■ What is being asked: The expected response is a copy of every line in the entries below that includes the word "computer".

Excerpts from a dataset
= = = = =
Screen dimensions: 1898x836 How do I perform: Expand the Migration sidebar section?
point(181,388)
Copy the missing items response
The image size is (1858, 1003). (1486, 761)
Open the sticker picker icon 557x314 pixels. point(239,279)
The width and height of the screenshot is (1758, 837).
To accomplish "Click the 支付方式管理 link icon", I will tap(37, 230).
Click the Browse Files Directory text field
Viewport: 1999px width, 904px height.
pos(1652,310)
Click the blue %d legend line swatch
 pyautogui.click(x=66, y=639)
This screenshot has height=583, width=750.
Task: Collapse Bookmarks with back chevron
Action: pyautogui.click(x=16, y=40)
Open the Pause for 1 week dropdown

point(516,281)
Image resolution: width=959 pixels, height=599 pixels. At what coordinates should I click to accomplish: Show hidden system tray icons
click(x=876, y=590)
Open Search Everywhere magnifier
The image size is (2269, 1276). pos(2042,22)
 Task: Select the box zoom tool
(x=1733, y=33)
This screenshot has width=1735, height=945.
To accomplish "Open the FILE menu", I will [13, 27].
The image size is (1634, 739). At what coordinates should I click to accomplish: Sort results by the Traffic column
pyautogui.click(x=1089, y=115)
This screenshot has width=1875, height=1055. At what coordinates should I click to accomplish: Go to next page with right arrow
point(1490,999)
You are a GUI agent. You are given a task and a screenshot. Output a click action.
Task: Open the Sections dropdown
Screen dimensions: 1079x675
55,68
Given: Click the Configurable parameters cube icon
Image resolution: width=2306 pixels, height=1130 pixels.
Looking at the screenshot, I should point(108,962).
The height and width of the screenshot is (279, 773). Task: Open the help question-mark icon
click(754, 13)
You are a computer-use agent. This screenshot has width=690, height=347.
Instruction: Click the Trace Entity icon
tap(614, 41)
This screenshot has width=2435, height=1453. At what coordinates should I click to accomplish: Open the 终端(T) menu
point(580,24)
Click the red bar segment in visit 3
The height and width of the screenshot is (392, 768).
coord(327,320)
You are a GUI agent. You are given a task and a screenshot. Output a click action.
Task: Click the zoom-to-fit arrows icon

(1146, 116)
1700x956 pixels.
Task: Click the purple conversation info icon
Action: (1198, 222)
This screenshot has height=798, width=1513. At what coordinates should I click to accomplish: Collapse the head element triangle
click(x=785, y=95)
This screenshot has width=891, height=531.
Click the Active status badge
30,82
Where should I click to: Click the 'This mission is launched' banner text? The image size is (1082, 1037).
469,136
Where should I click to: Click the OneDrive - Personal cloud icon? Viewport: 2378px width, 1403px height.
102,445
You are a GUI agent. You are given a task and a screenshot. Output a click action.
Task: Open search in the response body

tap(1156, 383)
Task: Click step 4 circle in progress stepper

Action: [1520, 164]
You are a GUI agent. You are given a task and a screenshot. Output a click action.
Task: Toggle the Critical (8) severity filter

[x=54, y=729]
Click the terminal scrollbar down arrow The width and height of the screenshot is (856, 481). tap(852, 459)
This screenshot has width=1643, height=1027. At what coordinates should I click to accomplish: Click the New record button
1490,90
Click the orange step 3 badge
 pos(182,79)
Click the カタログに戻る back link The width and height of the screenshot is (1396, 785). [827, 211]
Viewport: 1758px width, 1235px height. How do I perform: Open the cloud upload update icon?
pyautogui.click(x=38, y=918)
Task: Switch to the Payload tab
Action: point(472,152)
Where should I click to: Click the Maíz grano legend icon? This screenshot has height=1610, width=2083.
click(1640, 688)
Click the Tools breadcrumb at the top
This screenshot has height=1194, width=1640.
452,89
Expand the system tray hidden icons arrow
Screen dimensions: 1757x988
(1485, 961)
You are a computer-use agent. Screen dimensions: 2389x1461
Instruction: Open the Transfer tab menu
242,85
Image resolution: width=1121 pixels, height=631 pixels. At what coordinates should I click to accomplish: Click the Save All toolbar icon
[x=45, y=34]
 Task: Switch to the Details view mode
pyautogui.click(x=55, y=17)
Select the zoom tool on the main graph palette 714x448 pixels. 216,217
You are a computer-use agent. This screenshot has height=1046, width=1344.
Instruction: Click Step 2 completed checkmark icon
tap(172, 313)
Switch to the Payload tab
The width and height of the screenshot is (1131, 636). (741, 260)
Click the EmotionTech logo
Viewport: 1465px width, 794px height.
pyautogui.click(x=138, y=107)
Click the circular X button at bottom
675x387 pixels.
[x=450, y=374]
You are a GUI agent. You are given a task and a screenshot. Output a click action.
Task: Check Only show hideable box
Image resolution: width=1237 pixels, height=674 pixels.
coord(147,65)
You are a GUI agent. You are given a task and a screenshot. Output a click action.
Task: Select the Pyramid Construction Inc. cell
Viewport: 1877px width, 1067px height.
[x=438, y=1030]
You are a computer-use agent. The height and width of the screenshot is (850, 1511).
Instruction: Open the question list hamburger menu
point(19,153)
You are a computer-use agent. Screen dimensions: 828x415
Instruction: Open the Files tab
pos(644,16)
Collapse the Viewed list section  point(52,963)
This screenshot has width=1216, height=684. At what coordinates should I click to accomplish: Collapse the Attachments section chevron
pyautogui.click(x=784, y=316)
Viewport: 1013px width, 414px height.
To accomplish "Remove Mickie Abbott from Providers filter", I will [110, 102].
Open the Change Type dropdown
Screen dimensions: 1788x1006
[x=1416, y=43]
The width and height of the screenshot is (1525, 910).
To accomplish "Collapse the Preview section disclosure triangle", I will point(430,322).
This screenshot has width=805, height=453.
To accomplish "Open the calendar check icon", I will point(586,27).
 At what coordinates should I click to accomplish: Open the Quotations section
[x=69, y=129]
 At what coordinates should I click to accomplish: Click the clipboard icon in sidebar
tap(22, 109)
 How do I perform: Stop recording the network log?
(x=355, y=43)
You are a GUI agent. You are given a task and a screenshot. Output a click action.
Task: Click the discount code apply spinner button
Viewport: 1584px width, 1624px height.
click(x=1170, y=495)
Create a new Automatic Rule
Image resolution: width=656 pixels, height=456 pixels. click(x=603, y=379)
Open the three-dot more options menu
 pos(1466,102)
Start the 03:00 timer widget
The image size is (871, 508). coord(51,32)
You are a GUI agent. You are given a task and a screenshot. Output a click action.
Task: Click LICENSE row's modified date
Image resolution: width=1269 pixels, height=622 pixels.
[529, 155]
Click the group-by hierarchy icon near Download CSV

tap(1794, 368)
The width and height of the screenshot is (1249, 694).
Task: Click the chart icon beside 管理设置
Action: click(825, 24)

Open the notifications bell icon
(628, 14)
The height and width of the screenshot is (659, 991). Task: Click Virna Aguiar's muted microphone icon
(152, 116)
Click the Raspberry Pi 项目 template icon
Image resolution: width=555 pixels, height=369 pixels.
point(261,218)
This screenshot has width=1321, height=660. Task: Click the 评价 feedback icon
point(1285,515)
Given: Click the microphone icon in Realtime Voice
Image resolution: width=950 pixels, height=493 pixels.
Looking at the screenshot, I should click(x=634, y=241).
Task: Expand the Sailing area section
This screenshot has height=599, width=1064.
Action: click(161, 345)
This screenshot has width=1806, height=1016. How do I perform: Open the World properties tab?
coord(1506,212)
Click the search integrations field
= = = = =
■ Response:
You are a computer-use agent. This screenshot has width=690, height=347.
You are a computer-use agent. Screen dimensions: 2389x1461
You are a computer-use agent. This screenshot has height=1046, width=1344.
You are a computer-use agent. The height and width of the screenshot is (850, 1511).
You are a computer-use agent. Screen dimensions: 828x415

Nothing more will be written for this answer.